Thursday, March 29, 2007

Burn On

Perfection is a desire that lies within
Only the elect few. It is an expression
Of our reach for more because there
Is deep inside, a longing that is not
Fulfilled by the ordinary. To exceed
The norm becomes the norm as the
Drive is intensified with the adrenaline
Rush of success and the adulation of
The crowd or the satiation of the
Fire that drives our behavior --that
Is our passion. To find one's passion
Is something that few experience
Because the settled-for existence of
The survival struggle dampens the
Flame until the faint glow of remembered
Embers is all that remains unless fanned
And fueled and nurtured. The burn,
Once brought to flame continually seeks
More fuel to consume as it spreads
Outward in the never-ending quest
To quench. There is always more,
Always better, always bigger, always
A new venue in which to play until
The energy is released and only
The ashes remain. Burn on my friend.

Who I Am

Who I am is greater
Than the sum of what I've done.
Who I am is bigger
Than anything I know.
Who I am is greater
Than the sum of past successes.
Who I am is bigger
Than all of my failures.
Who I am is greater
Than my family's heritage.
Who I am is bigger
Than all my friends combined.

Who I am is someone
That is nothing on my own.
Who I am is someone
Because of God alone.

Wednesday, March 28, 2007

On the Horizon a Puff of White

On the horizon a puff of cloud
Appears to grow from nothing.

▸ **Material**
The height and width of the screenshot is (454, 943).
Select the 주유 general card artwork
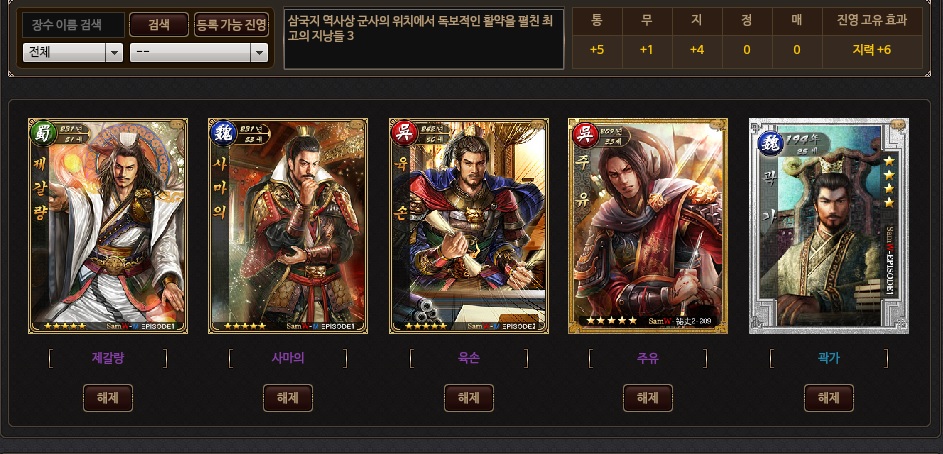click(x=648, y=225)
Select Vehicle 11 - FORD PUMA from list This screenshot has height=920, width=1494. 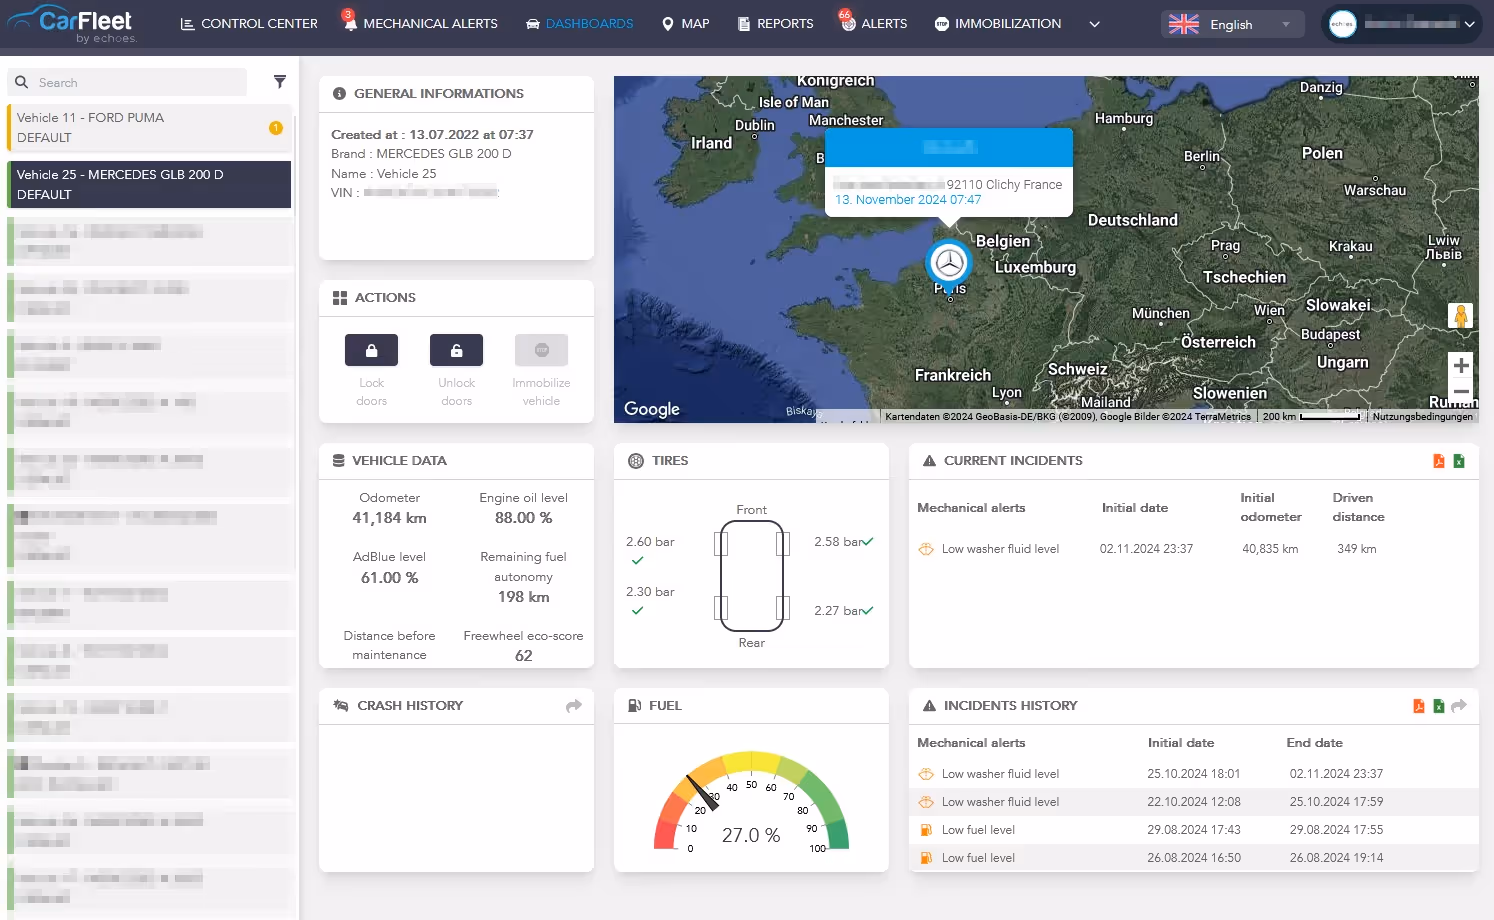[148, 127]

▸ **Work to complete**
1. In the poem "Who I Am" above, list every thing the speaker says "Who I am" is greater or bigger than.
2. According to the poem "Burn On" above, why do few people find their passion? Answer in one to three sentences.

▸ **Full solutions**
1.
- the sum of what I've done
- anything I know
- the sum of past successes
- all of my failures
- my family's heritage
- all my friends combined

2. Few find their passion because the settled-for existence of the survival struggle dampens the flame. Unless it is fanned, fueled, and nurtured, only the faint glow of remembered embers remains.